Reader Frank Markus submitted a disturbing contribution this week regarding the dangers of a tainted Windows OS being used to hide software of ill intent:
- “There may be a very good reason that I have been unable to locate the malware that is troubling my computer: it may not be detectable.
“There is a new type of malware called a “kernel rootkit.” A rather brief article in the current Inquirer gives a summary of this new threat.”
A longer article in Computerworld on the same subject bore the ominous title “Microsoft on rootkits: Be afraid, be very afraid.” The article makes it all too clear why:
- “Once installed, many rootkits run quietly in the background, but can easily be spotted by looking for memory processes that are running on the infected system, monitoring outbound communications from the machine, or checking for newly installed programs.

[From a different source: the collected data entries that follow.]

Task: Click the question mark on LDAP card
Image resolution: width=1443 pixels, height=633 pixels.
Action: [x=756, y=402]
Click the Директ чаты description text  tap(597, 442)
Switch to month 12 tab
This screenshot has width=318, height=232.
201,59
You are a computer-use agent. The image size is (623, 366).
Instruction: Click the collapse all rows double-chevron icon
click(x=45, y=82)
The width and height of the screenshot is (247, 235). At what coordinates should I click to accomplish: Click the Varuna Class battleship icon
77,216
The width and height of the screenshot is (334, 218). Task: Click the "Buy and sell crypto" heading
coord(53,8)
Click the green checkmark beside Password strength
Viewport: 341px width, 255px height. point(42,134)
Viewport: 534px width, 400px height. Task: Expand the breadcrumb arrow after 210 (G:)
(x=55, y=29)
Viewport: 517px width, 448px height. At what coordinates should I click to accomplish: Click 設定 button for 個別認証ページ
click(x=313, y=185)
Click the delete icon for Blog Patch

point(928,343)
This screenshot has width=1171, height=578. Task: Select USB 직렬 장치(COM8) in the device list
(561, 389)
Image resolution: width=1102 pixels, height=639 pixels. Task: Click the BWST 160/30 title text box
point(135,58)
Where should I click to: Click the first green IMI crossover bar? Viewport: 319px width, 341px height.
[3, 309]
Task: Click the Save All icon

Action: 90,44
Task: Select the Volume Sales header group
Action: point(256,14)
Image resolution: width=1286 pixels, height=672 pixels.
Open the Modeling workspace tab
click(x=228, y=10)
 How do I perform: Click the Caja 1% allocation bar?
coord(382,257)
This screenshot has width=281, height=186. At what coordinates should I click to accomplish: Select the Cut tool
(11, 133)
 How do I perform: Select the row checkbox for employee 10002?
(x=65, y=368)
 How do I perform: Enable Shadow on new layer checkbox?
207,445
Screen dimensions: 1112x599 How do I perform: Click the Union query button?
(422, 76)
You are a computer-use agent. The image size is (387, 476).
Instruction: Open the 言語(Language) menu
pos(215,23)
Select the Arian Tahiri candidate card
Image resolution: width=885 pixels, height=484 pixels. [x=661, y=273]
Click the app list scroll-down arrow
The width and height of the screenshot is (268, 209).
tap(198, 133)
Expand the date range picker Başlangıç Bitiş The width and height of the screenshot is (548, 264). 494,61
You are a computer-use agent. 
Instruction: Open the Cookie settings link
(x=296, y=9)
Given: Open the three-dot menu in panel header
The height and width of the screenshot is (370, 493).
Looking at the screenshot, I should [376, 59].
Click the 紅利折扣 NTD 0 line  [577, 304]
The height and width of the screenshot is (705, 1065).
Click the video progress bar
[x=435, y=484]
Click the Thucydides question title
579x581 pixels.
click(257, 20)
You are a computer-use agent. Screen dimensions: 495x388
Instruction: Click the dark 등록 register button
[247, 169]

“However, kernel rootkits that modify the kernel component of an operating system are becoming more common. Rootkit authors are also making huge strides in their ability to hide their creations, said Danseglio.
“In particular, some newer rootkits are able to intercept queries or ‘system calls’ that are passed to the kernel and filter out queries generated by the rootkit software. The result is that typical signs that a program is running, such as an executable file name, a named process that uses some of the computer’s memory, or configuration settings in the operating system’s registry, are invisible to administrators and to detection tools…”
Microsoft has been keen on this issue for some time and has published several documents relating to the matter. They’ve also developed an internal proof-of-concept tool called Strider GhostBuster to identify affected files.